## [Recorded data]

┄┄┄┄┄┄┄┄┄┄

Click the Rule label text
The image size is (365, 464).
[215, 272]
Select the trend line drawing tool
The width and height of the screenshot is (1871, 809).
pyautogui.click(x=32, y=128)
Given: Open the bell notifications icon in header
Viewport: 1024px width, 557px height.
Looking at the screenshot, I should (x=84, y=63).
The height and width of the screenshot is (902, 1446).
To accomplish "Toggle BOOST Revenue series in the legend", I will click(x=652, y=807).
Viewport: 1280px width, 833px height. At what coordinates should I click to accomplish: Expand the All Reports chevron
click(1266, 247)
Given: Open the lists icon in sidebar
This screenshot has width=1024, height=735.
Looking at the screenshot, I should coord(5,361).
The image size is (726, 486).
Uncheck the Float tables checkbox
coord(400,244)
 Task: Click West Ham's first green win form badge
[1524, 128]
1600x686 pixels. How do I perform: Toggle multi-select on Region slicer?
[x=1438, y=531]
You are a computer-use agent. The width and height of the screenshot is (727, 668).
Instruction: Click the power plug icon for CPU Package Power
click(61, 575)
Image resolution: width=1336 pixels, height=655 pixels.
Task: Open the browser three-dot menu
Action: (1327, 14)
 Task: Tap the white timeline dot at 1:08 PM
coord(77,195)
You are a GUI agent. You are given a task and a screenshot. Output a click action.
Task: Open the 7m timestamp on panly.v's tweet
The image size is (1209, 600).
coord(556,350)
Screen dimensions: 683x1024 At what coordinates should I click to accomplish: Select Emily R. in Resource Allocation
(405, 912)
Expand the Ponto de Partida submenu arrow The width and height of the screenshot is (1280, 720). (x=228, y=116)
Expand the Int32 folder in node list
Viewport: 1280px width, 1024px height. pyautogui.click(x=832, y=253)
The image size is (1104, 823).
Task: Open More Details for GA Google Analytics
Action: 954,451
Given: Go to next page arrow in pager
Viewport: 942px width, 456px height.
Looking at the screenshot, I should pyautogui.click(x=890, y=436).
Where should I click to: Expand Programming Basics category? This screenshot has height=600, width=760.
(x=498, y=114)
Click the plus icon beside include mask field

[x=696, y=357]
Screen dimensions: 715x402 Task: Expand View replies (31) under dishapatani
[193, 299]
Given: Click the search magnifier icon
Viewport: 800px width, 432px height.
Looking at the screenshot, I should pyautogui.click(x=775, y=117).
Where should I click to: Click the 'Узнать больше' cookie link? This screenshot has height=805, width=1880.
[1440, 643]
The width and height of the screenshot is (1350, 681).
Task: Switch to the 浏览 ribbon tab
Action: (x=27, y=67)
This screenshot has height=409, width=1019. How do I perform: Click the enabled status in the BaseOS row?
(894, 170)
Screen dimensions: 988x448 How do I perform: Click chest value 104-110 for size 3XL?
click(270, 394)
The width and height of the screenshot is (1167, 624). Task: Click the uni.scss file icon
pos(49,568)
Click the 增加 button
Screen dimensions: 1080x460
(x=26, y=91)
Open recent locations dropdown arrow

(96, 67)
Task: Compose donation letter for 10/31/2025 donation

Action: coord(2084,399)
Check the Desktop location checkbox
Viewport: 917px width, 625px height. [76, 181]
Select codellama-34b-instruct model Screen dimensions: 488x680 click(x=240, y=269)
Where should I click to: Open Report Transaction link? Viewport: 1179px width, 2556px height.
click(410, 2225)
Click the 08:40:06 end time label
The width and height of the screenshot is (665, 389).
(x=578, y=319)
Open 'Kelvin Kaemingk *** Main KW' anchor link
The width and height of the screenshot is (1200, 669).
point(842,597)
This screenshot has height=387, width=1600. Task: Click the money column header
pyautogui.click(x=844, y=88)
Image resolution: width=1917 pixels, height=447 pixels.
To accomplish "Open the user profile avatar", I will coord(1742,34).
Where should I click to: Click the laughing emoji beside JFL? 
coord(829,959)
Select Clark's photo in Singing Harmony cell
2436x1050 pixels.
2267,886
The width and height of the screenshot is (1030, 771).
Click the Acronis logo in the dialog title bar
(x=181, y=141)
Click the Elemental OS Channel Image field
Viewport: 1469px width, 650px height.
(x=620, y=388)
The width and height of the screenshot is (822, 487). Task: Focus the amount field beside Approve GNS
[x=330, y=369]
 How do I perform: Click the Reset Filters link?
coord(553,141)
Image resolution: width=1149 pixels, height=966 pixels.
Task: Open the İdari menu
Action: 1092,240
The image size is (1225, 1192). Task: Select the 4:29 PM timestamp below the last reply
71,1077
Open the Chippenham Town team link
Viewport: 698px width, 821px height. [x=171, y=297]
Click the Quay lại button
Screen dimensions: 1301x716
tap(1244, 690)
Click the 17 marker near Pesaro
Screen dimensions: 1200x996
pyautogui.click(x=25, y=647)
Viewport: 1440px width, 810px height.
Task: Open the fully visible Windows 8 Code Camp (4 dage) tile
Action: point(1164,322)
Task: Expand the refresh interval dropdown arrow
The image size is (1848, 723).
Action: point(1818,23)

┄┄┄┄┄┄┄┄┄┄

## [YOUR TASK]
When you answer, repeat each entry exactly as it appears above.

## [REPLY]
Click the Rule label text
The image size is (365, 464).
[215, 272]
Select the trend line drawing tool
The width and height of the screenshot is (1871, 809).
pyautogui.click(x=32, y=128)
Given: Open the bell notifications icon in header
Viewport: 1024px width, 557px height.
Looking at the screenshot, I should (x=84, y=63).
The height and width of the screenshot is (902, 1446).
To accomplish "Toggle BOOST Revenue series in the legend", I will click(x=652, y=807).
Viewport: 1280px width, 833px height. At what coordinates should I click to accomplish: Expand the All Reports chevron
click(1266, 247)
Given: Open the lists icon in sidebar
This screenshot has width=1024, height=735.
Looking at the screenshot, I should coord(5,361).
The image size is (726, 486).
Uncheck the Float tables checkbox
coord(400,244)
 Task: Click West Ham's first green win form badge
[1524, 128]
1600x686 pixels. How do I perform: Toggle multi-select on Region slicer?
[x=1438, y=531]
You are a computer-use agent. The width and height of the screenshot is (727, 668).
Instruction: Click the power plug icon for CPU Package Power
click(61, 575)
Image resolution: width=1336 pixels, height=655 pixels.
Task: Open the browser three-dot menu
Action: (1327, 14)
 Task: Tap the white timeline dot at 1:08 PM
coord(77,195)
You are a GUI agent. You are given a task and a screenshot. Output a click action.
Task: Open the 7m timestamp on panly.v's tweet
The image size is (1209, 600).
coord(556,350)
Screen dimensions: 683x1024 At what coordinates should I click to accomplish: Select Emily R. in Resource Allocation
(405, 912)
Expand the Ponto de Partida submenu arrow The width and height of the screenshot is (1280, 720). (x=228, y=116)
Expand the Int32 folder in node list
Viewport: 1280px width, 1024px height. pyautogui.click(x=832, y=253)
The image size is (1104, 823).
Task: Open More Details for GA Google Analytics
Action: 954,451
Given: Go to next page arrow in pager
Viewport: 942px width, 456px height.
Looking at the screenshot, I should pyautogui.click(x=890, y=436).
Where should I click to: Expand Programming Basics category? This screenshot has height=600, width=760.
(x=498, y=114)
Click the plus icon beside include mask field

[x=696, y=357]
Screen dimensions: 715x402 Task: Expand View replies (31) under dishapatani
[193, 299]
Given: Click the search magnifier icon
Viewport: 800px width, 432px height.
Looking at the screenshot, I should pyautogui.click(x=775, y=117).
Where should I click to: Click the 'Узнать больше' cookie link? This screenshot has height=805, width=1880.
[1440, 643]
The width and height of the screenshot is (1350, 681).
Task: Switch to the 浏览 ribbon tab
Action: (x=27, y=67)
This screenshot has height=409, width=1019. How do I perform: Click the enabled status in the BaseOS row?
(894, 170)
Screen dimensions: 988x448 How do I perform: Click chest value 104-110 for size 3XL?
click(270, 394)
The width and height of the screenshot is (1167, 624). Task: Click the uni.scss file icon
pos(49,568)
Click the 增加 button
Screen dimensions: 1080x460
(x=26, y=91)
Open recent locations dropdown arrow

(96, 67)
Task: Compose donation letter for 10/31/2025 donation

Action: coord(2084,399)
Check the Desktop location checkbox
Viewport: 917px width, 625px height. [76, 181]
Select codellama-34b-instruct model Screen dimensions: 488x680 click(x=240, y=269)
Where should I click to: Open Report Transaction link? Viewport: 1179px width, 2556px height.
click(410, 2225)
Click the 08:40:06 end time label
The width and height of the screenshot is (665, 389).
(x=578, y=319)
Open 'Kelvin Kaemingk *** Main KW' anchor link
The width and height of the screenshot is (1200, 669).
point(842,597)
This screenshot has height=387, width=1600. Task: Click the money column header
pyautogui.click(x=844, y=88)
Image resolution: width=1917 pixels, height=447 pixels.
To accomplish "Open the user profile avatar", I will coord(1742,34).
Where should I click to: Click the laughing emoji beside JFL? 
coord(829,959)
Select Clark's photo in Singing Harmony cell
2436x1050 pixels.
2267,886
The width and height of the screenshot is (1030, 771).
Click the Acronis logo in the dialog title bar
(x=181, y=141)
Click the Elemental OS Channel Image field
Viewport: 1469px width, 650px height.
(x=620, y=388)
The width and height of the screenshot is (822, 487). Task: Focus the amount field beside Approve GNS
[x=330, y=369]
 How do I perform: Click the Reset Filters link?
coord(553,141)
Image resolution: width=1149 pixels, height=966 pixels.
Task: Open the İdari menu
Action: 1092,240
The image size is (1225, 1192). Task: Select the 4:29 PM timestamp below the last reply
71,1077
Open the Chippenham Town team link
Viewport: 698px width, 821px height. [x=171, y=297]
Click the Quay lại button
Screen dimensions: 1301x716
tap(1244, 690)
Click the 17 marker near Pesaro
Screen dimensions: 1200x996
pyautogui.click(x=25, y=647)
Viewport: 1440px width, 810px height.
Task: Open the fully visible Windows 8 Code Camp (4 dage) tile
Action: point(1164,322)
Task: Expand the refresh interval dropdown arrow
The image size is (1848, 723).
Action: point(1818,23)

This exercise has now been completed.